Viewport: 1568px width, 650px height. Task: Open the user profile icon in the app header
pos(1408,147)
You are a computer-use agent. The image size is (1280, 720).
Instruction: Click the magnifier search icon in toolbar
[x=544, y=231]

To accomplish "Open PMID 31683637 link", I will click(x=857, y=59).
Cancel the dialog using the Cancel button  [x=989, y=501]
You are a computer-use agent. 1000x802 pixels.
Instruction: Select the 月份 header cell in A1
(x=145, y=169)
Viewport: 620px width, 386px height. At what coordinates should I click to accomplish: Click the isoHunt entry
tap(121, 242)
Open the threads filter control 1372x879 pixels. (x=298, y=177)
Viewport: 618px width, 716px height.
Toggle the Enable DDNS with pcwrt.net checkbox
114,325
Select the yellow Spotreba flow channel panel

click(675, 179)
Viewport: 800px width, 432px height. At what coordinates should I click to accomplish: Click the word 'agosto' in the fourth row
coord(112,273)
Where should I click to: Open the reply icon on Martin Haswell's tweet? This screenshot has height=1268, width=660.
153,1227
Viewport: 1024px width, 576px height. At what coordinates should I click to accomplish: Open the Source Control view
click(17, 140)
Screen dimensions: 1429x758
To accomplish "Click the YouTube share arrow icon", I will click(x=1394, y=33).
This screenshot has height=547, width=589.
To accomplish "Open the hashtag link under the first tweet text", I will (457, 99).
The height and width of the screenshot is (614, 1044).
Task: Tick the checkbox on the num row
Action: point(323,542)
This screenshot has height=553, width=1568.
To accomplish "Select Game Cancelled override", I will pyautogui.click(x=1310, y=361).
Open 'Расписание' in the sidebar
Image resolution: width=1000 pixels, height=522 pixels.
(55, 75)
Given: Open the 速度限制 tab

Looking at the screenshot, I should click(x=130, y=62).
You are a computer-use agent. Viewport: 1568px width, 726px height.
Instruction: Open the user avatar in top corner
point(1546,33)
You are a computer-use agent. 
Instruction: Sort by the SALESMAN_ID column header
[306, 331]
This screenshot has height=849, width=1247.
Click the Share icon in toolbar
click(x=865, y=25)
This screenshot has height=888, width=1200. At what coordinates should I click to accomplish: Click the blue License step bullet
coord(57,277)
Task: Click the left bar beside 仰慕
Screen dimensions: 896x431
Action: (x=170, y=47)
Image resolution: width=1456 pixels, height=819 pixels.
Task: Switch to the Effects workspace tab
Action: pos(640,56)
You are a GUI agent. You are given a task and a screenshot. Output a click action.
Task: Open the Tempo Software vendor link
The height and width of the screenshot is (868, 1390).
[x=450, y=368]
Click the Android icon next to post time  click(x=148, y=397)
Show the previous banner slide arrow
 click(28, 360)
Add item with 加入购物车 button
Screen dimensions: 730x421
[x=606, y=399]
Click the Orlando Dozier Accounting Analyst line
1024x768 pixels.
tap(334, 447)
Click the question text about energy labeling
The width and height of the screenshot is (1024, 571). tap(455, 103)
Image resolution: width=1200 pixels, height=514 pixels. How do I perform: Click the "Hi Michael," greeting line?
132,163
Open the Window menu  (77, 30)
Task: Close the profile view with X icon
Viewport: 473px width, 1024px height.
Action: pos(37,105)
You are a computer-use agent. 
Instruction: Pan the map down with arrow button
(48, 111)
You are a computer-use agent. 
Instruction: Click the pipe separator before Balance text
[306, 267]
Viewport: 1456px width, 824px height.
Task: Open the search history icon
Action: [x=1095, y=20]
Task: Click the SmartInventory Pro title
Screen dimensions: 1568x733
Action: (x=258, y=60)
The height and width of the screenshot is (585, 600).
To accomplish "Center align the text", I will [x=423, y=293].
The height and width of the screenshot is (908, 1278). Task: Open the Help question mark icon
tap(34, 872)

────────

### [GOAL]
Copy out, word for word, the stretch of the records from the start through the line that contains "Looking at the", both ends included.

### [EXERCISE ANSWER]
Viewport: 1568px width, 650px height. Task: Open the user profile icon in the app header
pos(1408,147)
You are a computer-use agent. The image size is (1280, 720).
Instruction: Click the magnifier search icon in toolbar
[x=544, y=231]

To accomplish "Open PMID 31683637 link", I will click(x=857, y=59).
Cancel the dialog using the Cancel button  [x=989, y=501]
You are a computer-use agent. 1000x802 pixels.
Instruction: Select the 月份 header cell in A1
(x=145, y=169)
Viewport: 620px width, 386px height. At what coordinates should I click to accomplish: Click the isoHunt entry
tap(121, 242)
Open the threads filter control 1372x879 pixels. (x=298, y=177)
Viewport: 618px width, 716px height.
Toggle the Enable DDNS with pcwrt.net checkbox
114,325
Select the yellow Spotreba flow channel panel

click(675, 179)
Viewport: 800px width, 432px height. At what coordinates should I click to accomplish: Click the word 'agosto' in the fourth row
coord(112,273)
Where should I click to: Open the reply icon on Martin Haswell's tweet? This screenshot has height=1268, width=660.
153,1227
Viewport: 1024px width, 576px height. At what coordinates should I click to accomplish: Open the Source Control view
click(17, 140)
Screen dimensions: 1429x758
To accomplish "Click the YouTube share arrow icon", I will click(x=1394, y=33).
This screenshot has height=547, width=589.
To accomplish "Open the hashtag link under the first tweet text", I will (457, 99).
The height and width of the screenshot is (614, 1044).
Task: Tick the checkbox on the num row
Action: point(323,542)
This screenshot has height=553, width=1568.
To accomplish "Select Game Cancelled override", I will pyautogui.click(x=1310, y=361).
Open 'Расписание' in the sidebar
Image resolution: width=1000 pixels, height=522 pixels.
(55, 75)
Given: Open the 速度限制 tab

Looking at the screenshot, I should click(x=130, y=62).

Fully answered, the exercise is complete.